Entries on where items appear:

★ ★ ★

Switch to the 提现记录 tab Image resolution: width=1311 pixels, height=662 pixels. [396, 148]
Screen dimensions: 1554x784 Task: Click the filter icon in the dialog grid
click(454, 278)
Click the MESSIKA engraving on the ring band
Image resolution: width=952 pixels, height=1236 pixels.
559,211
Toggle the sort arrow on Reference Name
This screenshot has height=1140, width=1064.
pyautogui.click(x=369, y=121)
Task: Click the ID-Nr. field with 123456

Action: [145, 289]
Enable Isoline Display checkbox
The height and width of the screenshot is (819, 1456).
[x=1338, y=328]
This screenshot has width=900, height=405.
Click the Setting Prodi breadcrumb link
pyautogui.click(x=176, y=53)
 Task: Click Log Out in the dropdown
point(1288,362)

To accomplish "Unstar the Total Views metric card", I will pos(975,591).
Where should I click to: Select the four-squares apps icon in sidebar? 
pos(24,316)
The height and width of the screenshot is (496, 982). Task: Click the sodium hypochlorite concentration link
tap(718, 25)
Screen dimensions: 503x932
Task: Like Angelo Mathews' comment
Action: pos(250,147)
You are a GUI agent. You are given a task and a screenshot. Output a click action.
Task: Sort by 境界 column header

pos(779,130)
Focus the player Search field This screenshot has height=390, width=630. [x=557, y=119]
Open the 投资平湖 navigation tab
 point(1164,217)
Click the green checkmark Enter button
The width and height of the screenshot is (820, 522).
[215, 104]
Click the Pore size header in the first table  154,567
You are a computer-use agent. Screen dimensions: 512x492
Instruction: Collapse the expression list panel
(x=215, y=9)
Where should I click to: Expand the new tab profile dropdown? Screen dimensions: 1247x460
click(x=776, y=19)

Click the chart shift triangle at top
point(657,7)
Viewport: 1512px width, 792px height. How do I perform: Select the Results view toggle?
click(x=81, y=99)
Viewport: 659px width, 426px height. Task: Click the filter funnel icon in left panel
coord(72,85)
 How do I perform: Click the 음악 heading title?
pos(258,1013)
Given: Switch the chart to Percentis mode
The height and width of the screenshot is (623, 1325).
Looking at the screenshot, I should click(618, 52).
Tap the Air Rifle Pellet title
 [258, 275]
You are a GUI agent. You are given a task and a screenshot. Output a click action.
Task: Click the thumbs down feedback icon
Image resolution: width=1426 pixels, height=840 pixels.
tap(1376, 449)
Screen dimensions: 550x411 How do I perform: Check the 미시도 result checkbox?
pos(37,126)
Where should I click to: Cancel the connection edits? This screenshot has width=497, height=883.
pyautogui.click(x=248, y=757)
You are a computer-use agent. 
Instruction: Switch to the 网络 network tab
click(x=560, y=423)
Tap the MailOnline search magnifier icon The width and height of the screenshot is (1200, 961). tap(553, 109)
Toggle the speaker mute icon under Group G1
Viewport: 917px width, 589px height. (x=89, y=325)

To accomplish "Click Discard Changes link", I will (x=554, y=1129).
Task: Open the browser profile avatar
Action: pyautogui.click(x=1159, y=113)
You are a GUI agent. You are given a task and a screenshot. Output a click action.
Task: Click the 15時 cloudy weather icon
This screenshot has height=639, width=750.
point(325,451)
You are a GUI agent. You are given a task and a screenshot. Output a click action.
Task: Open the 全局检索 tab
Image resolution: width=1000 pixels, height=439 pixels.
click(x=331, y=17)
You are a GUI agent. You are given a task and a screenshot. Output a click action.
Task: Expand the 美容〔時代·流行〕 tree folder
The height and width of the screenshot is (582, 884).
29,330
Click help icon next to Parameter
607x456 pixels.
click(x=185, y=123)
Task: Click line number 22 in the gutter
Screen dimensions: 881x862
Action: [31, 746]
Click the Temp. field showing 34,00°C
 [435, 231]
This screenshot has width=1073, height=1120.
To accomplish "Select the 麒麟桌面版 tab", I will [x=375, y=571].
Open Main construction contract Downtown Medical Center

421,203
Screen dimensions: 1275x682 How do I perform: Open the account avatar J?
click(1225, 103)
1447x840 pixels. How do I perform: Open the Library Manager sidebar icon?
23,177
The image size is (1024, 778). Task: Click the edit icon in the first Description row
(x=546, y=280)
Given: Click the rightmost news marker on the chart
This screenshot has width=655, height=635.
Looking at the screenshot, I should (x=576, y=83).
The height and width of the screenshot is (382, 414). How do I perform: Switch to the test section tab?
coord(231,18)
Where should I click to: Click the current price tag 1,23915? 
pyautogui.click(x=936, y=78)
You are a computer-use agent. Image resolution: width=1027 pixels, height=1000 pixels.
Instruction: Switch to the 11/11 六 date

★ ★ ★

▸ GIVEN PROBLEM:
Copy every line of the data above again, word for word, from start to finish.

▸ SOLUTION FOR THIS PROBLEM:
Switch to the 提现记录 tab Image resolution: width=1311 pixels, height=662 pixels. [396, 148]
Screen dimensions: 1554x784 Task: Click the filter icon in the dialog grid
click(454, 278)
Click the MESSIKA engraving on the ring band
Image resolution: width=952 pixels, height=1236 pixels.
559,211
Toggle the sort arrow on Reference Name
This screenshot has height=1140, width=1064.
pyautogui.click(x=369, y=121)
Task: Click the ID-Nr. field with 123456

Action: [145, 289]
Enable Isoline Display checkbox
The height and width of the screenshot is (819, 1456).
[x=1338, y=328]
This screenshot has width=900, height=405.
Click the Setting Prodi breadcrumb link
pyautogui.click(x=176, y=53)
 Task: Click Log Out in the dropdown
point(1288,362)

To accomplish "Unstar the Total Views metric card", I will pos(975,591).
Where should I click to: Select the four-squares apps icon in sidebar? 
pos(24,316)
The height and width of the screenshot is (496, 982). Task: Click the sodium hypochlorite concentration link
tap(718, 25)
Screen dimensions: 503x932
Task: Like Angelo Mathews' comment
Action: pos(250,147)
You are a GUI agent. You are given a task and a screenshot. Output a click action.
Task: Sort by 境界 column header

pos(779,130)
Focus the player Search field This screenshot has height=390, width=630. [x=557, y=119]
Open the 投资平湖 navigation tab
 point(1164,217)
Click the green checkmark Enter button
The width and height of the screenshot is (820, 522).
[215, 104]
Click the Pore size header in the first table  154,567
You are a computer-use agent. Screen dimensions: 512x492
Instruction: Collapse the expression list panel
(x=215, y=9)
Where should I click to: Expand the new tab profile dropdown? Screen dimensions: 1247x460
click(x=776, y=19)

Click the chart shift triangle at top
point(657,7)
Viewport: 1512px width, 792px height. How do I perform: Select the Results view toggle?
click(x=81, y=99)
Viewport: 659px width, 426px height. Task: Click the filter funnel icon in left panel
coord(72,85)
 How do I perform: Click the 음악 heading title?
pos(258,1013)
Given: Switch the chart to Percentis mode
The height and width of the screenshot is (623, 1325).
Looking at the screenshot, I should click(618, 52).
Tap the Air Rifle Pellet title
 [258, 275]
You are a GUI agent. You are given a task and a screenshot. Output a click action.
Task: Click the thumbs down feedback icon
Image resolution: width=1426 pixels, height=840 pixels.
tap(1376, 449)
Screen dimensions: 550x411 How do I perform: Check the 미시도 result checkbox?
pos(37,126)
Where should I click to: Cancel the connection edits? This screenshot has width=497, height=883.
pyautogui.click(x=248, y=757)
You are a computer-use agent. 
Instruction: Switch to the 网络 network tab
click(x=560, y=423)
Tap the MailOnline search magnifier icon The width and height of the screenshot is (1200, 961). tap(553, 109)
Toggle the speaker mute icon under Group G1
Viewport: 917px width, 589px height. (x=89, y=325)

To accomplish "Click Discard Changes link", I will (x=554, y=1129).
Task: Open the browser profile avatar
Action: pyautogui.click(x=1159, y=113)
You are a GUI agent. You are given a task and a screenshot. Output a click action.
Task: Click the 15時 cloudy weather icon
This screenshot has height=639, width=750.
point(325,451)
You are a GUI agent. You are given a task and a screenshot. Output a click action.
Task: Open the 全局检索 tab
Image resolution: width=1000 pixels, height=439 pixels.
click(x=331, y=17)
You are a GUI agent. You are given a task and a screenshot. Output a click action.
Task: Expand the 美容〔時代·流行〕 tree folder
The height and width of the screenshot is (582, 884).
29,330
Click help icon next to Parameter
607x456 pixels.
click(x=185, y=123)
Task: Click line number 22 in the gutter
Screen dimensions: 881x862
Action: [31, 746]
Click the Temp. field showing 34,00°C
 [435, 231]
This screenshot has width=1073, height=1120.
To accomplish "Select the 麒麟桌面版 tab", I will [x=375, y=571].
Open Main construction contract Downtown Medical Center

421,203
Screen dimensions: 1275x682 How do I perform: Open the account avatar J?
click(1225, 103)
1447x840 pixels. How do I perform: Open the Library Manager sidebar icon?
23,177
The image size is (1024, 778). Task: Click the edit icon in the first Description row
(x=546, y=280)
Given: Click the rightmost news marker on the chart
This screenshot has width=655, height=635.
Looking at the screenshot, I should (x=576, y=83).
The height and width of the screenshot is (382, 414). How do I perform: Switch to the test section tab?
coord(231,18)
Where should I click to: Click the current price tag 1,23915? 
pyautogui.click(x=936, y=78)
You are a computer-use agent. Image resolution: width=1027 pixels, height=1000 pixels.
Instruction: Switch to the 11/11 六 date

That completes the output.